Dendritic spine plasticity in gonadatropin-releasing hormone (GnRH) neurons activated at the time of the preovulatory surge.

GnRH neuron activity is dependent on gonadal steroid hormone feedback. Altered synaptic input may be one mechanism by which steroids modify GnRH neuron activity. In other neuronal populations, steroid hormones have been shown to elicit profound effects on dendritic spine density, a measure of excitatory synaptic input. The present study examined gonadal steroid feedback effects on GnRH neuron spine density in female GnRH-green fluorescent protein (GFP) mice. Immunocytochemical labeling of GFP in this model reveals fine morphological details of GnRH neurons. Spine density and other features were quantified by confocal analysis. Ovariectomy resulted in a significant reduction in somatic spine density (27%, P < 0.05) compared with sham-operated diestrous females. However, dendritic spine density was unaltered. Positive feedback effects of estradiol on spine density were investigated using a protocol to mimic the GnRH/LH surge. Ten GnRH-GFP mice underwent an established protocol, receiving either estradiol benzoate (1 μg per 20 g body weight) or vehicle (n = 5/group) 32 h prior to being killed during the expected surge. Double-label immunofluorescence showed that all estradiol-treated females expressed cFos in a subpopulation of GnRH neurons. Spine density was determined by confocal analysis of activated (cFos-positive, n = 10 neurons/animal) and nonactivated (cFos-negative, n = 10 neurons/animal) GnRH neurons from estradiol-treated animals and for GnRH neurons (n = 20 neurons/animal) from nonsurged controls (all cFos negative).
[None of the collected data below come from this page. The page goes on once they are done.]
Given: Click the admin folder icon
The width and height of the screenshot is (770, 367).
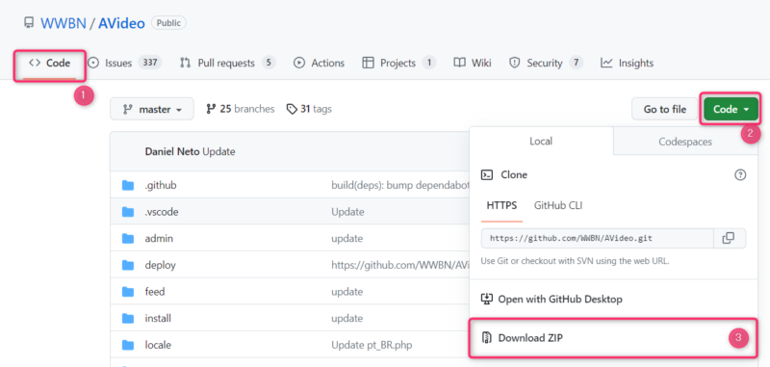Looking at the screenshot, I should (x=128, y=238).
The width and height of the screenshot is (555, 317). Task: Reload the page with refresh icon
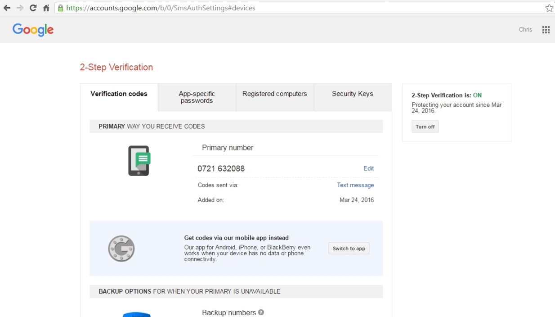[33, 8]
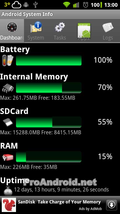The image size is (120, 214).
Task: Open the SanDisk Take Charge ad link
Action: (x=59, y=202)
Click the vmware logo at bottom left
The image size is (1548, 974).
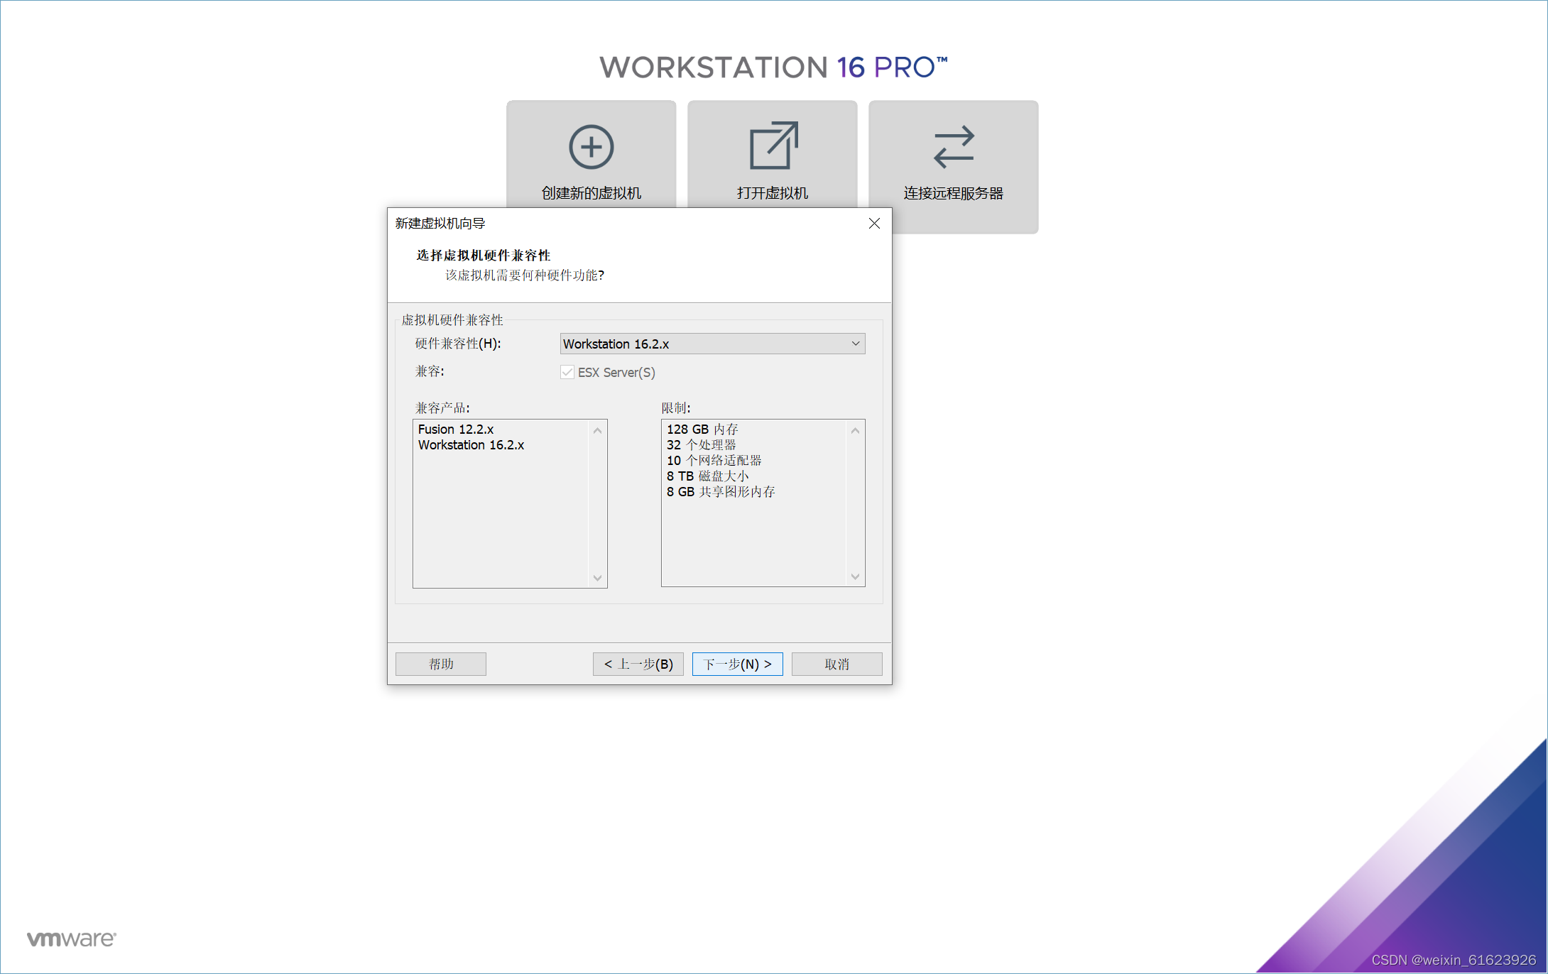click(x=71, y=939)
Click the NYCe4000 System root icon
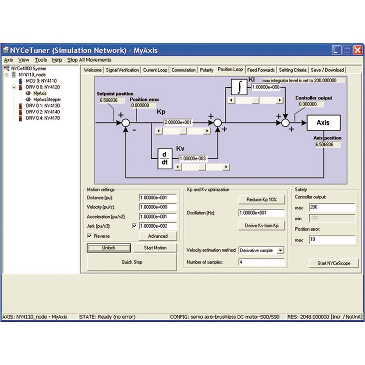This screenshot has width=365, height=365. click(x=6, y=69)
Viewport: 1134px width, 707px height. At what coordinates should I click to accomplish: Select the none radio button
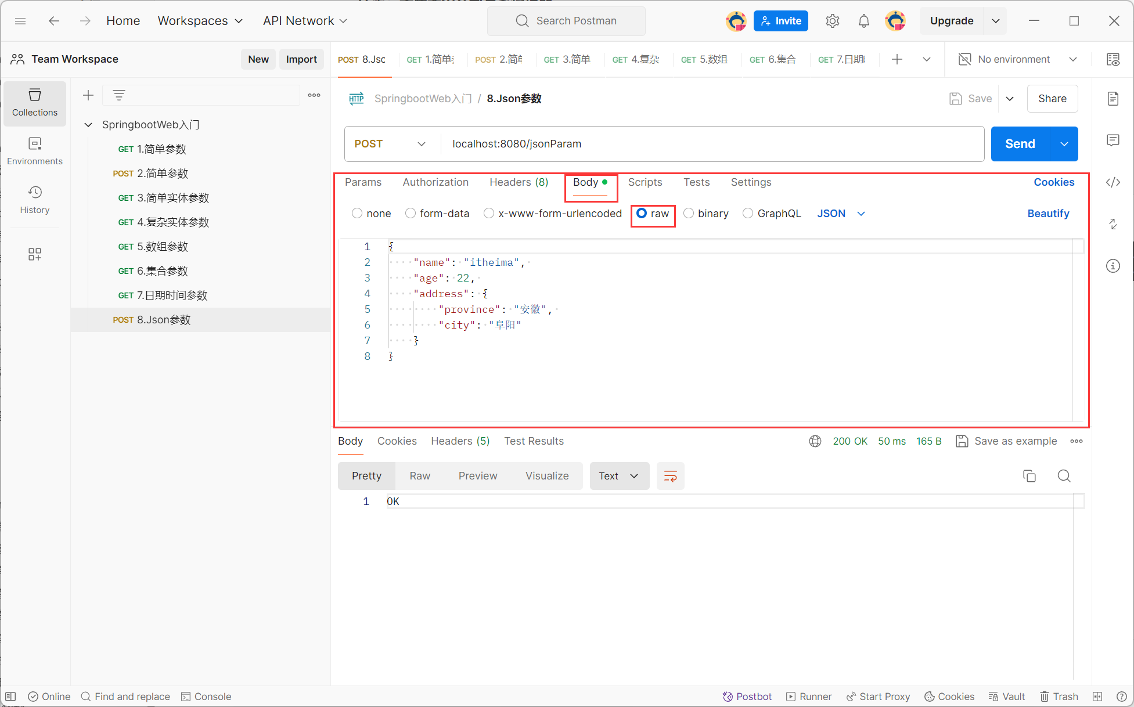[x=357, y=212]
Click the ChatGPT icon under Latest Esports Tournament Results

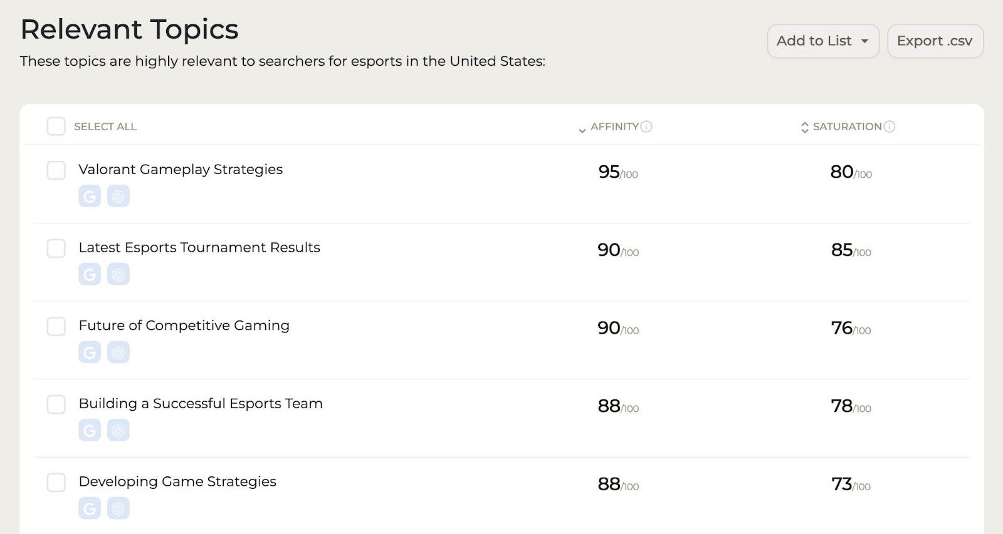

Activated GnRH neurons (cFos positive) showed a dramatic 60% increase in total spine density (0.78 ± 0.06 spines/μm) compared with nonactivated GnRH neurons (0.50 ± 0.01 spines/μm) in estradiol-treated animals (P < 0.001). Both somatic and dendritic spine density was significantly increased. Spine density was not different between nonactivated GnRH neurons from surged animals (0.50 ± 0.01 spines/μm) and GnRH neurons from nonsurged animals (0.51 ± 0.06 spines/μm). These data demonstrate that positive feedback levels of estradiol stimulate a robust increase in spine density specifically in those GnRH neurons that are activated at the time of the GnRH/LH surge.